By Guest Blogger, Ian Weitzel.
A brief explanation may be necessary here, as observant followers may have noticed that this unintentional ‘blog’ arrived as a comment to the most recent Knumptytravel post. It was, quite frankly, too good to languish as a footnote, so welcome, Ian, as the very first Guest Blogger on the Knumptytravel site! And thanks you for your encyclopaedic fan-based insight!
Ahhh – Canned Heat, one of my very favourite bands of the sixties. I saw them live a few times, once at the Albert Hall. Indications of how long ago that would be was that a seat in the second row cost seventeen shillings and sixpence (87.5p in new money) and that Canned Heat were top of the bill with (a pre-“Black Night”) Deep Purple as one of the support acts.
As was the wont of sixties bands, the line-up changed frequently with members departing due to “musical differences”, substance abuse (often the cause of the musical differences) and death – this last precluding the option of rejoining which was often necessary due to contractual obligations or the demands of the tax authorities.
The “classical” line up of Canned Heat could be considered to be:
Al “Blind Owl” Wilson on guitar and Harmonica
Bob “The Bear” Hite on vocals (and occasional rather ham-fisted guitar)

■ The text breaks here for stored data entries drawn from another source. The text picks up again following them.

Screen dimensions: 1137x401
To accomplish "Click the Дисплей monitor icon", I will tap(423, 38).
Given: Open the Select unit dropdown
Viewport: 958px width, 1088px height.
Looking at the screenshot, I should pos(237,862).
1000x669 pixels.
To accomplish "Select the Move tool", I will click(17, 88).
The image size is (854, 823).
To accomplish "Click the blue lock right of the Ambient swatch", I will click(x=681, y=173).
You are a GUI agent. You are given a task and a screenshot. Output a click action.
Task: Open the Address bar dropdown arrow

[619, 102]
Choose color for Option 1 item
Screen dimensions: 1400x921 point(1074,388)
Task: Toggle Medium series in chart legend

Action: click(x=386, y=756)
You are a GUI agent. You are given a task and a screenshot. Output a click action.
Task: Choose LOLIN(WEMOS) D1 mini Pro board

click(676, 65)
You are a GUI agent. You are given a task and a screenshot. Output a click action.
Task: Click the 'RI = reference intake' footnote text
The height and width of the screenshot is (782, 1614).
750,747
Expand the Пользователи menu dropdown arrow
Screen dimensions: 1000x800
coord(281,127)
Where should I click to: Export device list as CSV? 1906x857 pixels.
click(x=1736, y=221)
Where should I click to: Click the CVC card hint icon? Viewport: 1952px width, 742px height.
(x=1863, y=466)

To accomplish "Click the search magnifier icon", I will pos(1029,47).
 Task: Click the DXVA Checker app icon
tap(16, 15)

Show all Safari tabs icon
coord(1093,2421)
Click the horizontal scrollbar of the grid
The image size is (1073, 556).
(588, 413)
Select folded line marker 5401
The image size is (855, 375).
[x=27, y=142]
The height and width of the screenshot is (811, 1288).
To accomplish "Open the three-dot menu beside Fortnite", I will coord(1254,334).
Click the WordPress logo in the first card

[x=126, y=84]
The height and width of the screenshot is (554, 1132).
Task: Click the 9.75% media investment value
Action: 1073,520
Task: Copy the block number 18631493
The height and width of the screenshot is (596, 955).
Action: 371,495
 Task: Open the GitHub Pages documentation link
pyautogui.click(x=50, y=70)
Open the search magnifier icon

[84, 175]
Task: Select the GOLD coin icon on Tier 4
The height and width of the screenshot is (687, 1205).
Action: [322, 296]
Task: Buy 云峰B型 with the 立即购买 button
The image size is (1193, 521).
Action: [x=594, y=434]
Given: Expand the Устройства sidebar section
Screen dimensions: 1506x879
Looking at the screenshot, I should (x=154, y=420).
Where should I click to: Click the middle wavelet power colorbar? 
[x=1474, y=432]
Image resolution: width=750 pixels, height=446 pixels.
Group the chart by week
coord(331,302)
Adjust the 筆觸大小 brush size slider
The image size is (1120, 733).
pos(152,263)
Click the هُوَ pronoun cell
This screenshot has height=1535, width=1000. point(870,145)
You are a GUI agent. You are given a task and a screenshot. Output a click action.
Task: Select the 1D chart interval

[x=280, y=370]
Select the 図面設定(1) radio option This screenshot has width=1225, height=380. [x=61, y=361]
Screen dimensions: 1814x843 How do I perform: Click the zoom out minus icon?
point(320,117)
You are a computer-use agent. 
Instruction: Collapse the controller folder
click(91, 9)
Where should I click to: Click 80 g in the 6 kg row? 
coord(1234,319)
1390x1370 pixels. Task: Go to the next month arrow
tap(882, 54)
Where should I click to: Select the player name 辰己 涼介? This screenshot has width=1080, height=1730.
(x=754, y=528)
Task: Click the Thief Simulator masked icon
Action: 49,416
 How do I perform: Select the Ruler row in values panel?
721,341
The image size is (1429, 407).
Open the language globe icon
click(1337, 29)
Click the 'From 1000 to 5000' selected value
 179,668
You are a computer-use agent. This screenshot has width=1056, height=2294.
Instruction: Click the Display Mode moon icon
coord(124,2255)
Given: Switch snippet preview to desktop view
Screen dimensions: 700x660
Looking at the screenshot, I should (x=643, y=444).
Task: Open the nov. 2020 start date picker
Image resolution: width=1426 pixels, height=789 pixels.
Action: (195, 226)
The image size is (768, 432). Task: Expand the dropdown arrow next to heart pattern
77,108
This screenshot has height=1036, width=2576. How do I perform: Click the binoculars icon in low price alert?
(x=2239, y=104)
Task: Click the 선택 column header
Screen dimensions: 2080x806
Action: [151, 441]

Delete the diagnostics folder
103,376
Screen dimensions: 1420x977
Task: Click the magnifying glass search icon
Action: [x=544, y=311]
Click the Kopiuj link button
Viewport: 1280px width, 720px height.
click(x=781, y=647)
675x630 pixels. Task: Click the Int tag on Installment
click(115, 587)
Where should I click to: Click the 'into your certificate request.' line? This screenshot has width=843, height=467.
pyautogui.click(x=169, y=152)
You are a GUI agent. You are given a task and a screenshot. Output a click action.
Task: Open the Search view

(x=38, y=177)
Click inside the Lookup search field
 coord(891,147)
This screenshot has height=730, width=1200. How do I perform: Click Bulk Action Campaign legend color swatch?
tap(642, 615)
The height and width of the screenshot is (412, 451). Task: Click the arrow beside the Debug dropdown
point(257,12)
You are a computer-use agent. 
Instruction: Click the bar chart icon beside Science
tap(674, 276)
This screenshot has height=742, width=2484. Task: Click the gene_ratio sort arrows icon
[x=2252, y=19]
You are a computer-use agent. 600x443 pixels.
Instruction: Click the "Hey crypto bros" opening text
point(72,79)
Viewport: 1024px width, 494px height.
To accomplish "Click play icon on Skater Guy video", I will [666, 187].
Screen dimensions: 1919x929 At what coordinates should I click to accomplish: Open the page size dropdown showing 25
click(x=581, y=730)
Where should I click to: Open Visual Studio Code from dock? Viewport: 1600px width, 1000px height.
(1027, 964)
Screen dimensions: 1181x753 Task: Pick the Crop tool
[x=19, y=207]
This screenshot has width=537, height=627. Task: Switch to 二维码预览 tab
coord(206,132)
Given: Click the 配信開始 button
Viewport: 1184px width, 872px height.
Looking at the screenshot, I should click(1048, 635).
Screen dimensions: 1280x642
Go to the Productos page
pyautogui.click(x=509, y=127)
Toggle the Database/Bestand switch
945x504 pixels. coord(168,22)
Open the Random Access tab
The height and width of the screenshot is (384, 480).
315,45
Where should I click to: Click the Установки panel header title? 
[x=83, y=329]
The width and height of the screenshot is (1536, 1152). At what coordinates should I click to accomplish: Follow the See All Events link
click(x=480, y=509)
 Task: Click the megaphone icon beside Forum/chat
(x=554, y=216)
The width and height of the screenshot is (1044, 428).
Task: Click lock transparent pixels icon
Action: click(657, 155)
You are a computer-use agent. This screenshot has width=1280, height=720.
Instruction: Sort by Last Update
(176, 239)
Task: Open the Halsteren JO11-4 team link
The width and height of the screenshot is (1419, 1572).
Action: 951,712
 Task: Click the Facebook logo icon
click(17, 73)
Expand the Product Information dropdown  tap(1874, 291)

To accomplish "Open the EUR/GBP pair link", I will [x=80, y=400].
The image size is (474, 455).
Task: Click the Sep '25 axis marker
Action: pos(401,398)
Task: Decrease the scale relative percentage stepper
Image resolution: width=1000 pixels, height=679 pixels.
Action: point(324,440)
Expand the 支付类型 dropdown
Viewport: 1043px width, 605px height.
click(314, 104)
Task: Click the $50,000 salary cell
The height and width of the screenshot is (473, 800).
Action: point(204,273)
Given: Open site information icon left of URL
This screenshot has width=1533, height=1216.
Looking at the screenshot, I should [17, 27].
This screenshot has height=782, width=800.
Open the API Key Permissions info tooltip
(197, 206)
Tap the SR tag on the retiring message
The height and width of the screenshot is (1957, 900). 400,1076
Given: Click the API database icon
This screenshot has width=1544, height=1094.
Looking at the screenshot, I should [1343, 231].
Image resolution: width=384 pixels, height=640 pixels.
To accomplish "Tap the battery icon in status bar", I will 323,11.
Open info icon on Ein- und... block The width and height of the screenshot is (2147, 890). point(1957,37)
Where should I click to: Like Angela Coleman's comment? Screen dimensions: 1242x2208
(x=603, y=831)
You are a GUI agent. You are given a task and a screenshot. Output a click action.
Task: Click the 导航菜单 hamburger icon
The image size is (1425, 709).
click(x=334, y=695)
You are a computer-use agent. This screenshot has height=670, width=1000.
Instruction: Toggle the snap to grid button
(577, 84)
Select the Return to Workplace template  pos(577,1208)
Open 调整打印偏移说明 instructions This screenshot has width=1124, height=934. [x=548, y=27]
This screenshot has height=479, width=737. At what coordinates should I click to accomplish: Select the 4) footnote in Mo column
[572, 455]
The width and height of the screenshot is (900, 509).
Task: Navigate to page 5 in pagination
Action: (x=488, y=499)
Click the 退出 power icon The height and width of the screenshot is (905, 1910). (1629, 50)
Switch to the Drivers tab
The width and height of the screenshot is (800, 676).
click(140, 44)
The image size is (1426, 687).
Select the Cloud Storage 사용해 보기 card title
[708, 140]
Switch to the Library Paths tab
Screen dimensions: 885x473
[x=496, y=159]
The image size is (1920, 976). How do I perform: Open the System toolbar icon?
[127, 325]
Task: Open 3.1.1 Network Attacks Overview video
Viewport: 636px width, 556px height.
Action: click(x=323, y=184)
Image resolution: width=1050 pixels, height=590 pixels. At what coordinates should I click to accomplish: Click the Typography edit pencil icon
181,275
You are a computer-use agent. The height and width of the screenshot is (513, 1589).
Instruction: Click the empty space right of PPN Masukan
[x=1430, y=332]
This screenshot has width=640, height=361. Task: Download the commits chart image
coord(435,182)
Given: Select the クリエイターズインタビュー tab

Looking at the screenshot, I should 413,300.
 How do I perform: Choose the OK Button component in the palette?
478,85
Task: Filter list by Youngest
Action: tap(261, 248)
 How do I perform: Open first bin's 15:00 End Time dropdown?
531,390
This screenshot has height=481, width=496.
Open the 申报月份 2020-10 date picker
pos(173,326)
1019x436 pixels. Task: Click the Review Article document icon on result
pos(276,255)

Larry “the Mole” Taylor on Bass – he also played a lot of the bass guitar parts for The Monkees
Henry “Sunflower” Vestine on guitar
Adolfo “Fito” de la Parra on Drums (notable for a kit with two bass drums played with each foot)
Was there ever a band more devoted to nicknames?
Al Wilson died at the age of 27, like so many at that time – Janis Joplin, Jimi Hendrix to name but two. Suspected suicide due to barbiturate overdose.
Bob Hite died of heart failure.He was quite obese at that stage and being a heroin addict didn’t help.
Henry Vestine died of cancer in the late nineties.
Modern incarnations of the band feature only Fito de la Parra from the original line-ups.
The band had three notable worldwide hits, “On the Road Again”, “Going Up the Country” and “Let’s Work Together”. As I recall, Going Up the Country was the theme song during the intro of the film of the Woodstock festival although the band themselves weren’t featured. They were featured in the Monterey Pop film that came out two years previously.
On long-playing vinyl – some of which I have somewhere in the house, the band availed themselves of the opportunity to free themselves from the rigid I, IV, V “boogie” chord structure and branched out into such as “Parthenogenesis” – a very long-winded instrumental tone-poem and a very very long-winded drum solo from Fito -that’s what they did in the late sixties.
I thought they were great. Still do.